Ketua Umum Ikatan Pengusaha Muslimah Indonesia (Ipemi), Ingrid Kansil, menyampaikan hal tersebut setelah melakukan kunjungan ke pelaku UMKM binaan Ipemi di Kabupaten Magelang, Jawa Tengah, pada hari Sabtu (16/5/2026). Dalam kunjungan itu, Ingrid didampingi oleh Ketua Ipemi Magelang, Ita Sarifah, serta pengurus lainnya, untuk meninjau usaha yang dijalankan oleh kader Ipemi di Kecamatan Windusari, Borobudur, dan Mungkid.
Semangat Tinggi Namun Terhambat
Ingrid menyaksikan langsung berbagai aktivitas home industry milik anggota Ipemi, termasuk usaha grubi berbahan ubi yang dikelola oleh Endang, yang memberdayakan perempuan di sekitarnya. Dari kunjungan tersebut, Ingrid mengamati bahwa pelaku UMKM perempuan di daerah memiliki semangat yang tinggi untuk berkembang, meskipun mereka masih menghadapi kendala dalam mendapatkan dukungan untuk usaha mereka. Pelaku UMKM di daerah memerlukan suntikan pendanaan serta fasilitas produksi agar dapat meningkatkan kapasitas usaha mereka. “Mulai dari kebutuhan ketersediaan alat usaha, hingga keinginan besar untuk terus produktif dan berkembang,” ungkap Ingrid dalam siaran persnya di Jakarta, Ahad (17/5/2026).

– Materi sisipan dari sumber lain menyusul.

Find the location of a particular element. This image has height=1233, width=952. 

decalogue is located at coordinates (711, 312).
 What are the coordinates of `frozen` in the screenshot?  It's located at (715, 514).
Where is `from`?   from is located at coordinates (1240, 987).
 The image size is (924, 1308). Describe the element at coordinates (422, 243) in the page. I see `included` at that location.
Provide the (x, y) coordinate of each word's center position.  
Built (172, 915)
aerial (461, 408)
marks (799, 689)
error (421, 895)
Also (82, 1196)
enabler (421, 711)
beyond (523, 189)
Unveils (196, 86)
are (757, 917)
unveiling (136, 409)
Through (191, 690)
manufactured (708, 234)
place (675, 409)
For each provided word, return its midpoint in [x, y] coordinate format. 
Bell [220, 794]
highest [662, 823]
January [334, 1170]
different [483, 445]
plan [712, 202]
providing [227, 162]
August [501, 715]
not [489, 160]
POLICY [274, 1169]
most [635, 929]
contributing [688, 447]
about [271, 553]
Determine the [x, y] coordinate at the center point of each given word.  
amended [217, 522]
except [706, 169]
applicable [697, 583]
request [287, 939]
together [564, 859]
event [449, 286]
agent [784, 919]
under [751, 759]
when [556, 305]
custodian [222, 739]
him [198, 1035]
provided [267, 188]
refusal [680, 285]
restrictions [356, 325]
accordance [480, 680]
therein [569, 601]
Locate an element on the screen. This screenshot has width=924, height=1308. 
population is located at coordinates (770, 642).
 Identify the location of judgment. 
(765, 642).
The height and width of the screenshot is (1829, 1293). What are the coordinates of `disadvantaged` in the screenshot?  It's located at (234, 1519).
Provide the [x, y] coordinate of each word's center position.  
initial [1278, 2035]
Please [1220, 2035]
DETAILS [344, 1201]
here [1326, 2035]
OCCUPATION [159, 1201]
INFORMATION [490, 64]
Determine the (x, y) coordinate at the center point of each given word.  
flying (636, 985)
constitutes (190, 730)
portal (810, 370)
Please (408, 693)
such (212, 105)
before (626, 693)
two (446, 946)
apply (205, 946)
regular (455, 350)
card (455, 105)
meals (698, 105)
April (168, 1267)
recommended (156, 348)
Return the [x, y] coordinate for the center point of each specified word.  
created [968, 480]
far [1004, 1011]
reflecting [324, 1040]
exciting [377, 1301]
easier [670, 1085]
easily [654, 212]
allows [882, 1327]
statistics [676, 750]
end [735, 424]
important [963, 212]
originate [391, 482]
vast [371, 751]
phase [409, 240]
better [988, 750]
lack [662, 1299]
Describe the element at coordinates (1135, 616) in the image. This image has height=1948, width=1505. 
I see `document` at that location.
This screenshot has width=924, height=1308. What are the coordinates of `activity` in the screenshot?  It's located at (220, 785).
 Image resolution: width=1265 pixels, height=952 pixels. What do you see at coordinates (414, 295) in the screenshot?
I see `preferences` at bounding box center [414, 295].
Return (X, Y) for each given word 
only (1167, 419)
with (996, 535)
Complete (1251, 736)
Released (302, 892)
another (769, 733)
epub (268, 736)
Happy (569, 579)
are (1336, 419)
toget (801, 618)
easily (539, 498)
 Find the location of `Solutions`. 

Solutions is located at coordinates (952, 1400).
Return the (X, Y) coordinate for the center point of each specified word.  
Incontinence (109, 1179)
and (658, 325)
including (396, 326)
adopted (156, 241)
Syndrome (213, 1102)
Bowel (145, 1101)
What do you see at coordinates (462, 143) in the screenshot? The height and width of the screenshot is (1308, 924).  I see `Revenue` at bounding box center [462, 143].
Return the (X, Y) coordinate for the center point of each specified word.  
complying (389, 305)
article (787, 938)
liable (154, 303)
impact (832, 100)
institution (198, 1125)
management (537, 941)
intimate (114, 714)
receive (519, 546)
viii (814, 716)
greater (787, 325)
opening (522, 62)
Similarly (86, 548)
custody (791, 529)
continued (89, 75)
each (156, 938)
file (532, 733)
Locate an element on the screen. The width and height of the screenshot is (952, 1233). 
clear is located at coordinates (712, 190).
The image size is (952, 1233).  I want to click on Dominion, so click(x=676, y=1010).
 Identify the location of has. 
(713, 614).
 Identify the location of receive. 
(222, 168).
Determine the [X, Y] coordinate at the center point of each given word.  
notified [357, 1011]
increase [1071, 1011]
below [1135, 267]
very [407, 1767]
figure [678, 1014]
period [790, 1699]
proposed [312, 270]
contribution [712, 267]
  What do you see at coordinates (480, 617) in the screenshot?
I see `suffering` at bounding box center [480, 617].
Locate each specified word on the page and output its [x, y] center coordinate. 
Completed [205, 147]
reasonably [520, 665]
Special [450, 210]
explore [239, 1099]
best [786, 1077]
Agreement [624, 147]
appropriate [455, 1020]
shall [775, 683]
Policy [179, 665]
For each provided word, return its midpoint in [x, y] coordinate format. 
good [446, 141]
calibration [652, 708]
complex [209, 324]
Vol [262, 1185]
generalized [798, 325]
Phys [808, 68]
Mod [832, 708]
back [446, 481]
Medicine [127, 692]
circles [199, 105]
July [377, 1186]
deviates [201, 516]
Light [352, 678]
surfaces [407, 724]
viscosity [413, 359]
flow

Praktik Usaha yang Mendukung Perempuan
Saat meninjau proses produksi, Ingrid menilai bahwa praktik usaha yang dilakukan oleh Endang memberikan solusi nyata bagi perempuan yang menjalani peran ganda sebagai ibu dan pekerja. Endang mengizinkan pekerjanya untuk membawa balita ke lokasi produksi, sehingga perempuan tetap dapat bekerja tanpa mengabaikan tanggung jawab keluarga. Ingrid menilai praktik ini sejalan dengan semangat Undang-Undang Nomor 4 Tahun 2024 tentang Kesejahteraan Ibu dan Anak pada Fase Seribu Hari Pertama Kehidupan, yang mendorong terciptanya lingkungan kerja yang ramah bagi perempuan dan anak. “Inilah semangat perempuan Indonesia, saling menguatkan, mandiri, produktif, dan terus tumbuh bersama,” kata Ingrid.
Ingrid menegaskan bahwa jaringan Ipemi telah terbentuk hingga tingkat kecamatan, sehingga mampu menjangkau pelaku UMKM perempuan secara langsung di daerah. Namun, tantangan utama yang dihadapi adalah keterbatasan modal usaha, yang memerlukan kolaborasi antara pemerintah, lembaga keuangan, dan sektor swasta. “Pelaku UMKM daerah, khususnya anggota Ipemi, masih membutuhkan bantuan permodalan. Sebagai contoh, usaha Ibu Endang yang memerlukan alat serut ubi yang lebih modern,” jelas Ingrid.